I am just back from London where I got to visit with royal urban wildlife in St. James
Park.  Just across the road from Buckingham Palace, St. James Park has one of the
larger collections of exotic waterfowl in London (The Regent’s Park also shares this
status).  Traveling means being away from the animals I live with and seeing folks
with puppies and dogs can definitely induce pet deprivation.  But consolation and
wonder can be found in the interacting with urban wildlife.  City birds and squirrels
that do well around people do more than tolerate us they thrive on being comfortable
enough around us to identify and depend on us as a supplemental and sometimes
necessary food source.  And oh, how the animal lover in us is available for the
experience.

The urban wildlife in St. James Park appears accustomed and dependent on a diet that
is foraged in a good part from human handouts in addition to whatever else is on offer
in their natural environment.  Sleek and well-nourished squirrels were actively at
work burying treasures from passerby’s.  And the birds!  In addition to the ubiquitous
pigeons and gulls there were waterfowl here that this New Yorker had not seen –
Moorhens with their scarlet bills and coots with white bills and foreheads and both
sporting long and fleshy toes-the better to navigate both swimming and watersides.  
Mandarin ducks with exotic plumage who have escaped captivity and decided that
southern England suits them just fine.  There are Tufted Docks with their great
hairdos.   And the graylag geese- true British birds- being the only species of grey goose
to breed in the UK.  
The Royal Parks Organization who is in charge of the parks asks that
people not feed the herons, crows, pigeons and geese in the park.  The organization
points out that feeding impacts on population which needs to be controlled (read culled)
and that the grounds and water quality are impacted.  Royal Parks also wisely gives
advice on what to feed for those of us determined to ignore that advice: No white bread
or moldy food.  No cheese or meat and no cooked food aside from rice, lentils, barley and
split peas which are not good for birds when given raw.  If you must give bread which is
not the best diet for birds you are advised to make it whole wheat or wholemeal as they
say in London.  Bird seed is good as are duck pellets.  And for the swans-they love
lettuce.  Good to know.

Here, as in most urban waterfront settings there are people who feed waterfowl as a
pastime, an entertainment or to simply get close to them. But in St. James Park there
is the added appeal of how some of the birds have learned to get close to us.  Greylag
geese line the walkways of the park and actively solicit pedestrians with a soft and
direct gaze.  Quietly engaged, they survey the passing humans for interest and respond
gently to anticipatory movements of forthcoming food offerings.  I am instantly in love
with these geese and I am not alone. The remarkable demeanor of those British geese is
more than entrancing.   These wonderful birds are apparently cherished by locals and
tourists alike.  There is nothing hurried or frantic in the birds’ movement.  There is no
rushed grasping and retreating distrustfully.  Rather a calm and stately procession of
birds watching for people they have learned to trust will feed them gently.

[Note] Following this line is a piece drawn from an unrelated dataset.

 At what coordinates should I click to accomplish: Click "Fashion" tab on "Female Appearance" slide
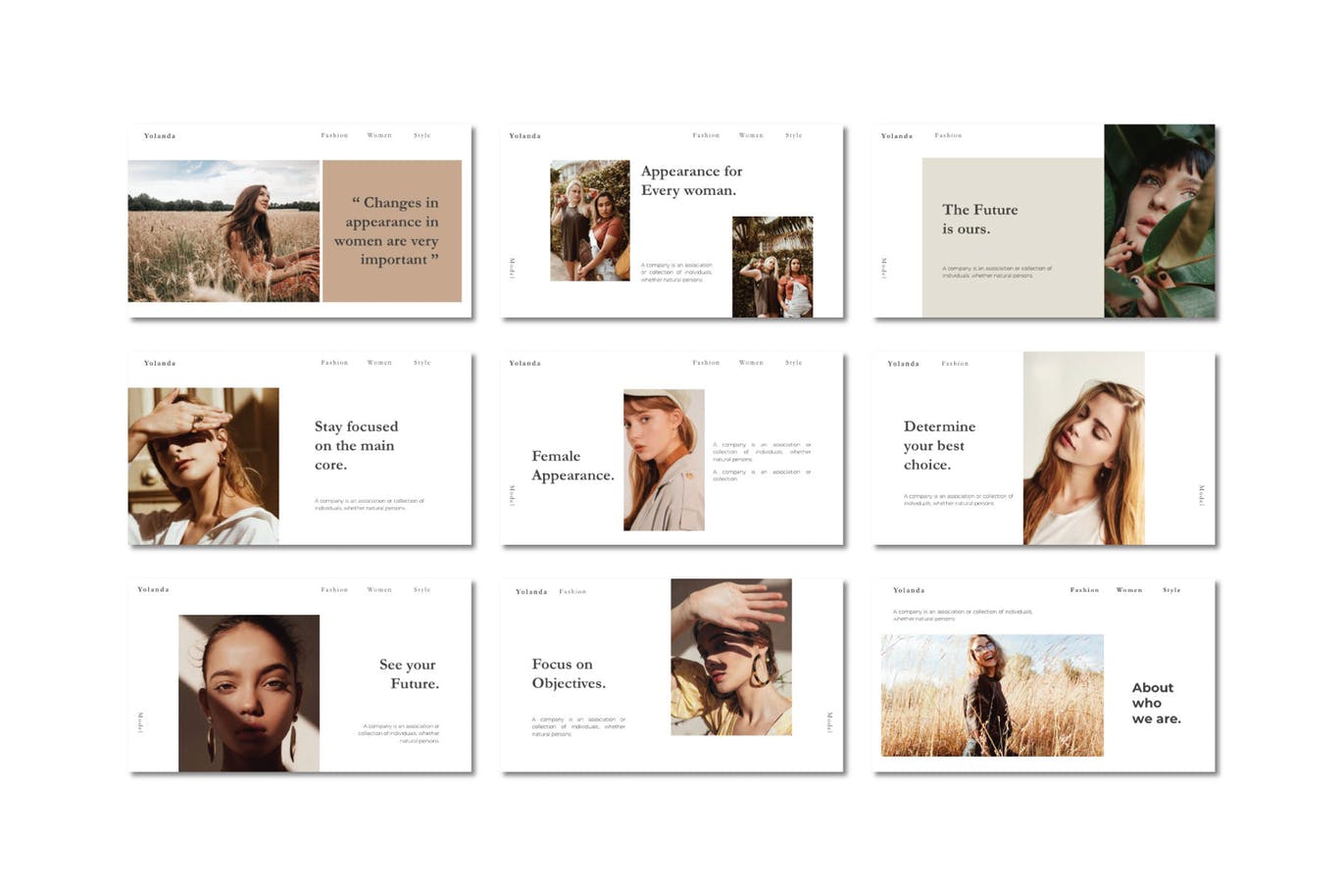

This method seems to be of benefit for both the human looking for the interaction with
the animals and the animals themselves.  Take a closer look at the geese in St. James
Park who work the crowd. Compared to other feeding interactions one can see where
the human is hesitant, afraid and rushed in the giving of the food and the animal
learns and responds in kind.  It is lovely to see this in this place the behavior of the
geese and the humans are gentle, measured, sure and trusting.  This kind of trust can
only come from a history of gentle interactions because this is learned behavior for
both species.
 
People feed urban wildlife for whatever the connection brings to them -whether it is the
dynamic of the association and the relating to these other species in a shared moment
of positive interchange.  Or that we can experience each other in an affiliative
capacity.  We have at least for the moments of shared time and space, a relationship
with each other of connecting in harmony.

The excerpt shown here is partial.